━━ Records shown

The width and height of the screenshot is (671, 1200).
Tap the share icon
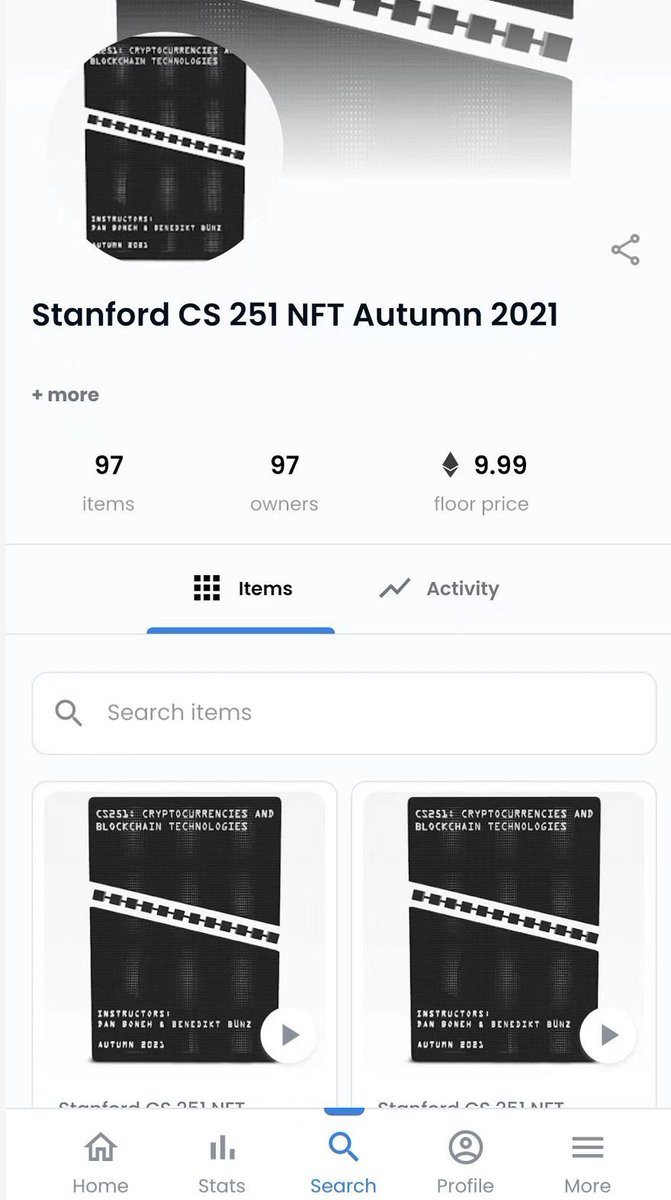pos(625,250)
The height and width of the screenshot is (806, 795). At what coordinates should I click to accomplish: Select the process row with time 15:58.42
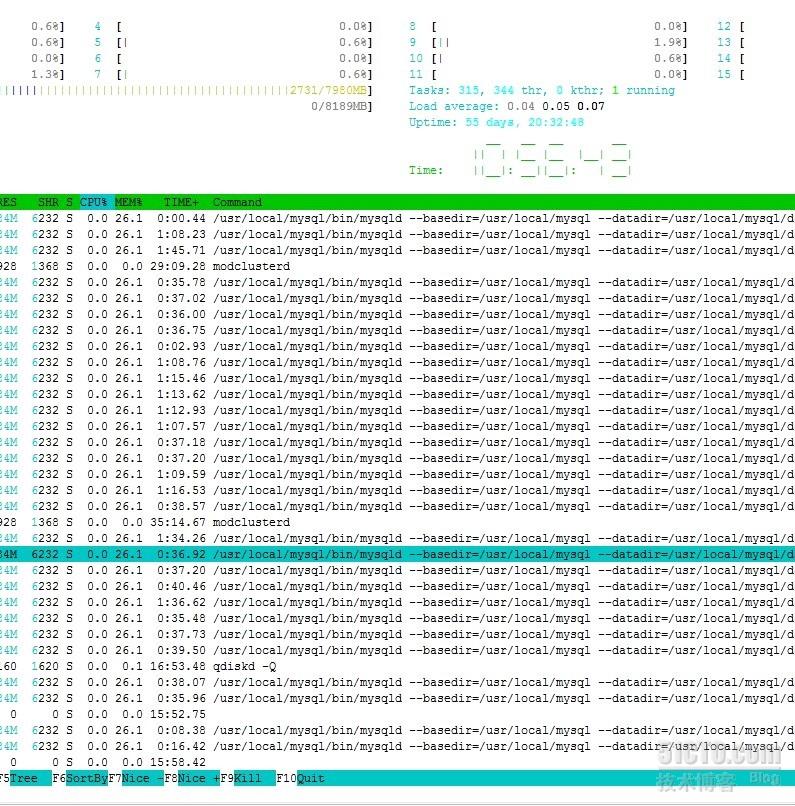click(180, 762)
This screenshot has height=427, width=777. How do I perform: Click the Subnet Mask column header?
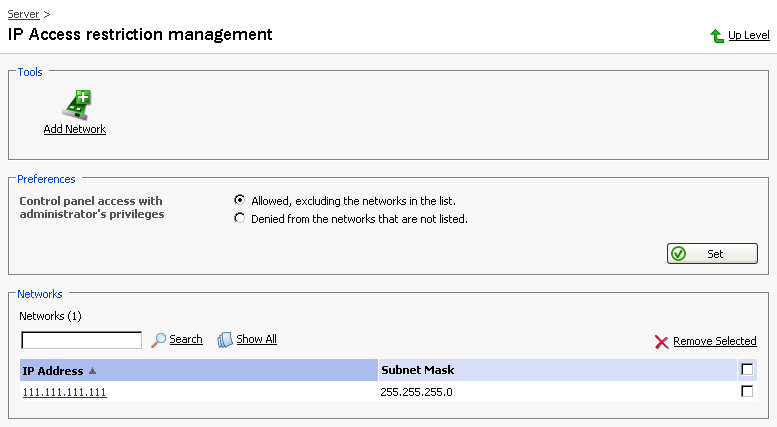417,370
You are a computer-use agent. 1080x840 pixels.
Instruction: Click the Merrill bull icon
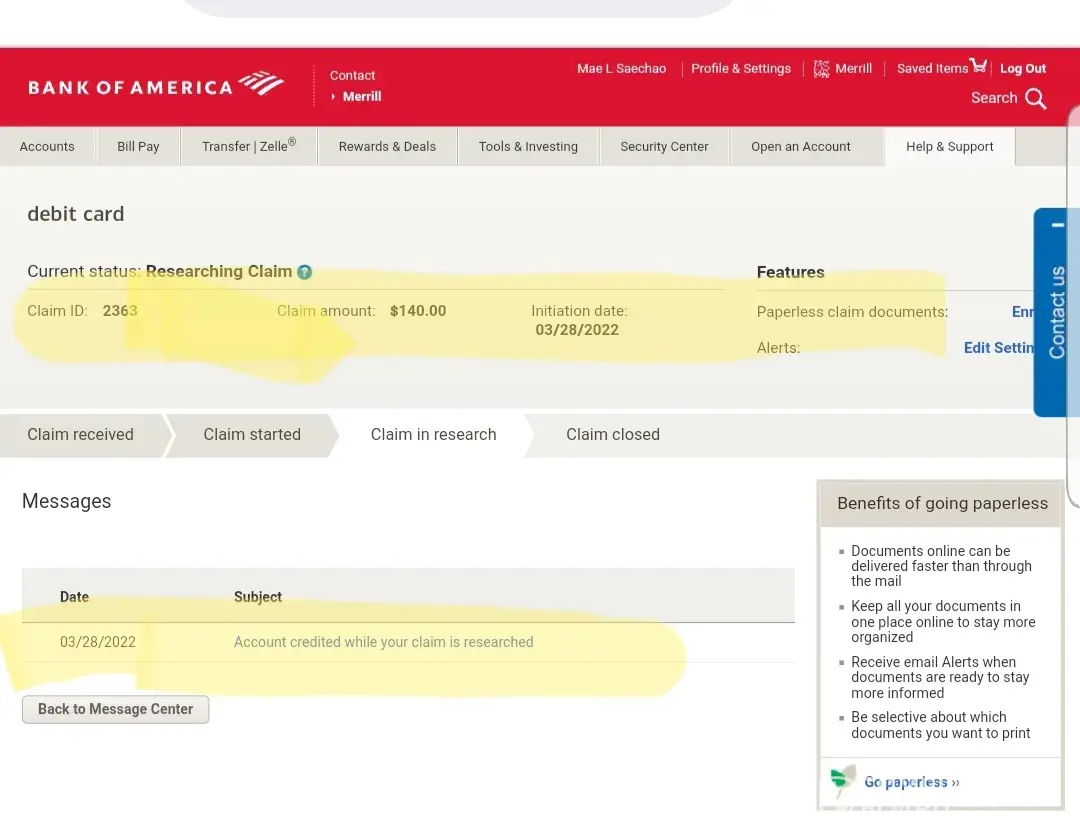(822, 68)
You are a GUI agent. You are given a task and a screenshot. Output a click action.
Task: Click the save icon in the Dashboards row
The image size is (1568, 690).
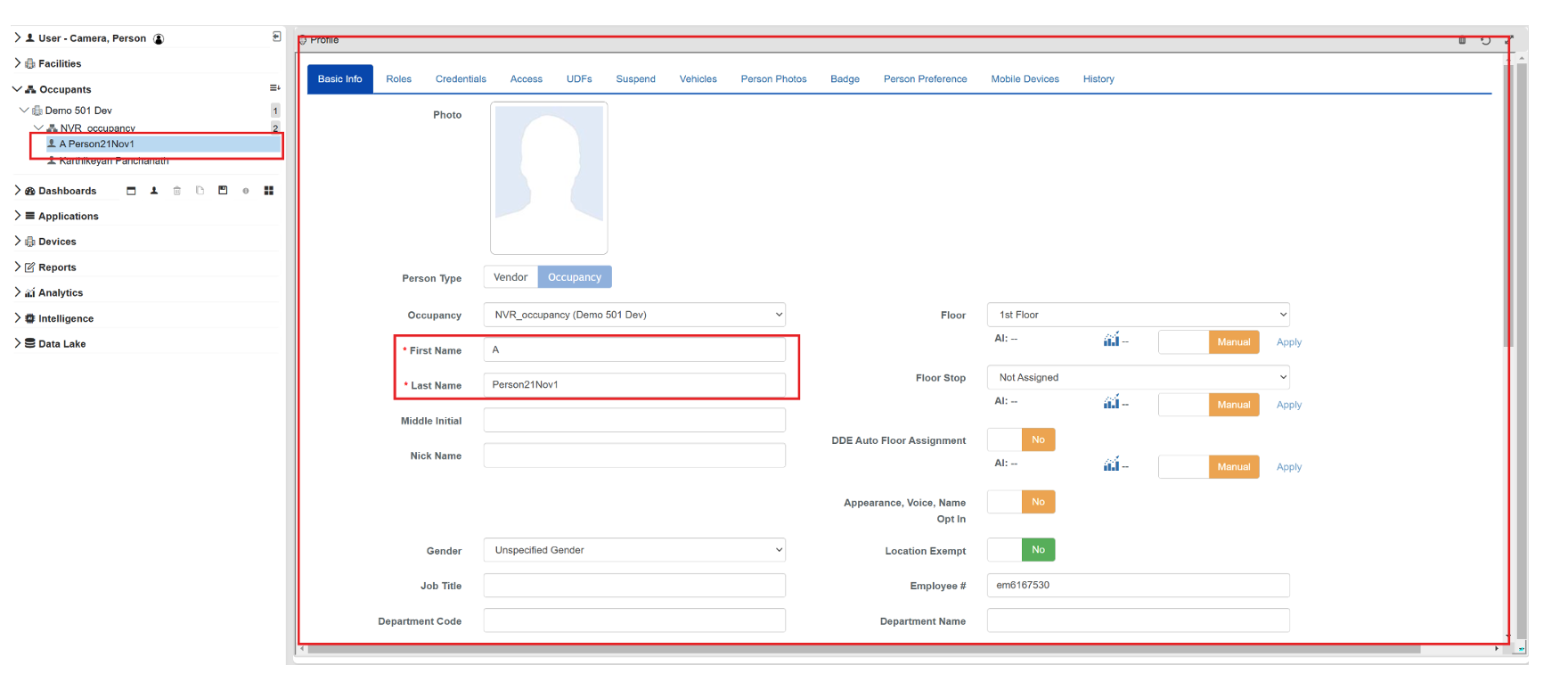pos(223,191)
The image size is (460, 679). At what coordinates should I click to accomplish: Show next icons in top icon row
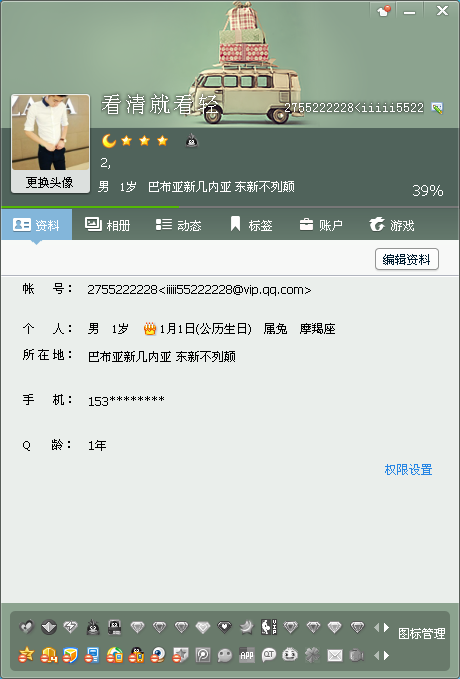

━━━━

• _Work instructions_:
From the data above, copy every line where "agent" appears.

• _Answer section_:
You are a computer-use agent. 1080x840 pixels.
You are a GUI agent. You are given a task and a screenshot. Output a click action.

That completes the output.